-10-

7.6K 422 30
                                    

Yusuf menendang bantal guling di sampingnya dengan kasar, lagi enak-enak tidur ia harus terbangun karena air kemih yang hendak keluar.

Yusuf bangun dari tidurnya untuk duduk terlebih dahulu di atas kasur. Saat melihat ke kanan, ia baru sadar jika Auris tidak ada di kasurnya. Di mana Auris? Apa dia ke Club malam lagi? Rasa amarah menjalar pada tubuhnya hanya dengan membayangkan Auris pergi ke Club itu lagi.

Ia melihat-lihat disemua area kamarnya mencari ponsel untuk menghubungi Auris. Tapi sia-sia tidak ada. Karena tidak ada ponselnya di kamar, Yusuf keluar mencari ponsel. Tiba di luar bukan hanya ponselnya saja yang terletak di atas meja tapi Auris yang tampak tertidur di atas sofa dengan tv yang masih menyala. Membiarkan itu semua Yusuf memilih untuk ke kamar mandi terlebih dahulu.

"Oi." Teriak Yusuf di depan telinga Auris. Setelah selesai menyelesaikan urusannya di kamar mandi Yusuf langsung menuju Auris yang masih tertidur di sofa.

"Ris, bangun. Aurista." Yusuf menggoyang goyangkan badan Auris yang terlihat sangat pulas, anehnya wajahnya pucat. Mungkin karena kedinginan pikir Yusuf.

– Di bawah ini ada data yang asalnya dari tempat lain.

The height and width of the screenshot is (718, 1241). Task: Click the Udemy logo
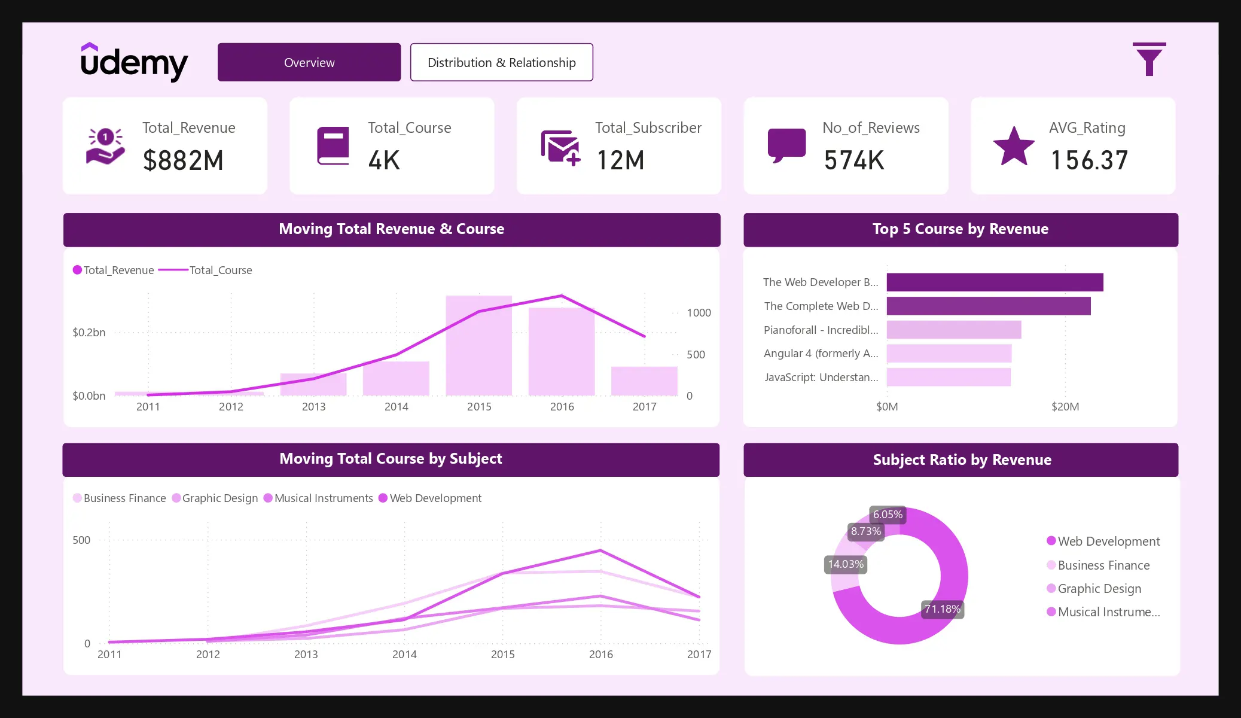134,62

Auris mengerakkan badannya sekilas. Yusuf pikir Auris akan segera bangun dan nyatanya Aurus tidak bangun ia hanya mengeserkan badannya menjadi terlentang yang sebelumnya tidur secara menyamping dan sekarang berhadapan dengannya.

"Em." Auris menjawab dengan sangat lirih.

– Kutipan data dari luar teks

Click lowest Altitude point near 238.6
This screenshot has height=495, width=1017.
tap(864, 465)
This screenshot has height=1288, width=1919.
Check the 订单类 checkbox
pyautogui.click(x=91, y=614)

Yusuf melihat tangan Aurus mengaruk-garuk  tangannya. Yusuf menghembuskan nafasnya kasar. Sudah tau banyak nyamuk di sini masih aja cewek ini tidur di luar.

"Lo kenapa sih? Udah mati? Udah siap gue sembelih?" Tanya Yusuf asal.

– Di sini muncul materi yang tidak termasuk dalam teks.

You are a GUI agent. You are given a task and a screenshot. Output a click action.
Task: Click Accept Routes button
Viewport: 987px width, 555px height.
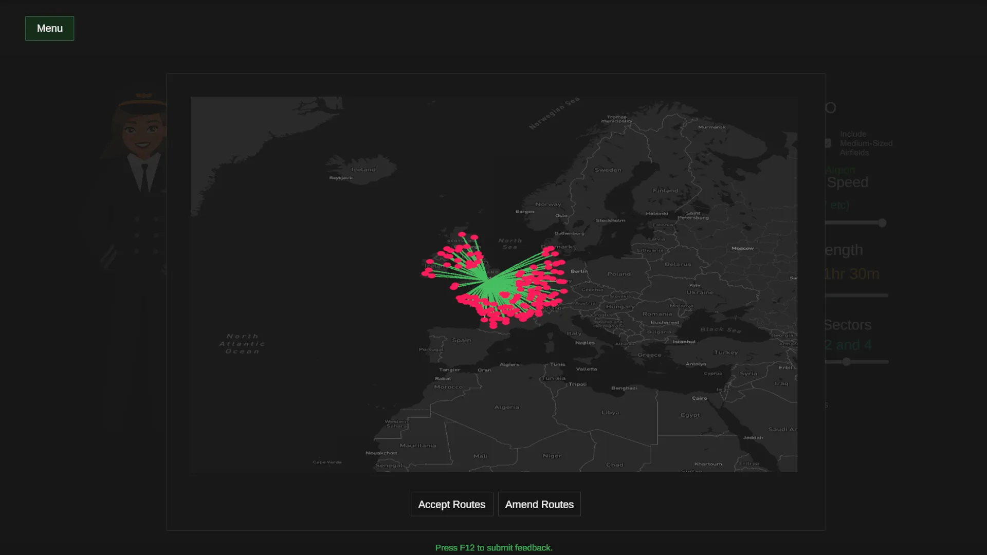coord(451,504)
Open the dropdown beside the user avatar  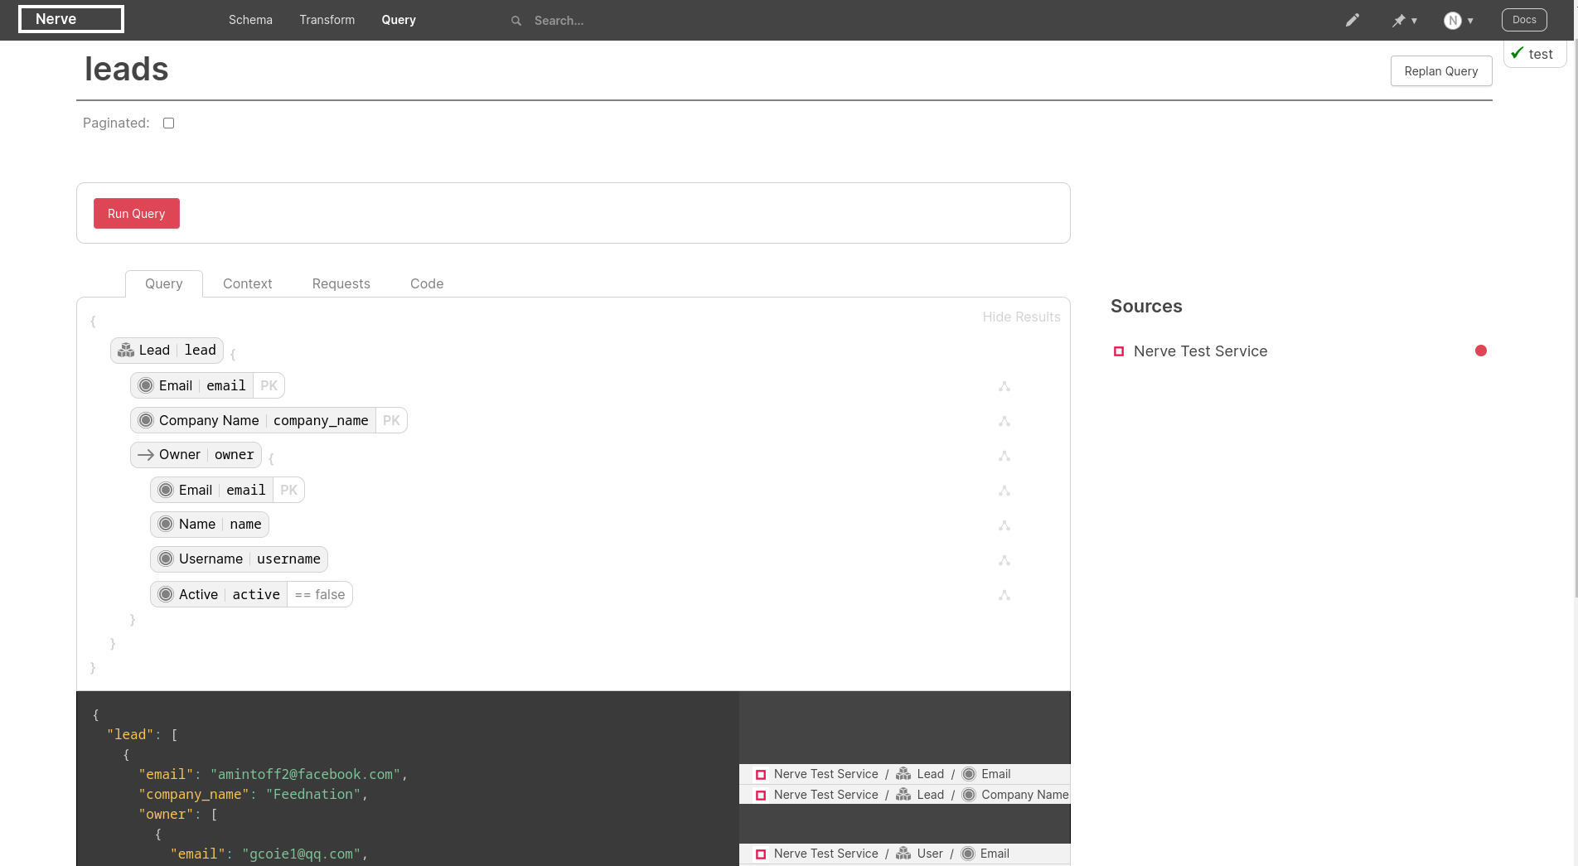pyautogui.click(x=1472, y=21)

"Em Suf." Gumam Auris yang sudah sedikit membuka matanya.

"Bangun bodoh. Ngapain lo tidur di sini? Mau di ambil sama pocong? Tadi gue lihat pocong merhatiin lo dekat kamar mandi di sana." Ucap Yusuf menakut-nakuti Auris sambil menunjuk dinding dekat kamar mandi. Yusuf menakuti Auris agar ia bangun dan tertidur. Ia sudah menebak jika terus membiarkan Auris tidur di sofa, besok paginya Auris pasti akan merengek karena pegal yang ia rasakan pada badannya sendiri.

Auris reflek hendak bangun tapi sialnya perutnya sangat sakit hingga terbaring kembali.

Wajah Auris sudah memerah ketakutan. Bahkan matanya sudah berkaca-kaca hendak menangis. Bayangan buruk bergentayangan di kepala Auris. Auris terus membayangkan pocong yang mebopongnya menuju kuburan seperti film yang ia tonton.

"Hiks. Em kamu bohong kan Suf." Ucap Auris sambil mengusap matanya yang berair.

"Kenapa nangis? Siapa suruh nggak tidur di kamar."

Mendengar ucapan Yusuf, Auris berpikir kenapa bisa ia tidur di sini? Dan Auris sudah menemukan pertanyaan yang tadi berkeliaran di kepalanya. Ia pingsan bukan tidur dengan sengaja di sini.

"Gendong Suf. Gendong selamatin aku." Auris mengulurkan kedua tangannya seperti balita ke arah Yusuf. Berharap Yusuf mau mengendongnya.

"Malas ah gue. Manja banget, jalan sendiri. Gue mau ke kamar, mau tidur."

"Huaaa, jangan tolong Gue. Perut gue sakit benget Suf. Serius gue nggak bohong. Rasanya tu nggak sanggup bangun." Ujar Auris yang lebih membesarkan intonasi suaranya.

"Alasan aja lo bilang aja kalau mau di gendong. Ngaca dong, lo udah tua masih aja minta di gendong. Kalau nggak lo tidur di sini aja." Yusuf pergi dari hadapan Auris setelah menghempas tangan Auris.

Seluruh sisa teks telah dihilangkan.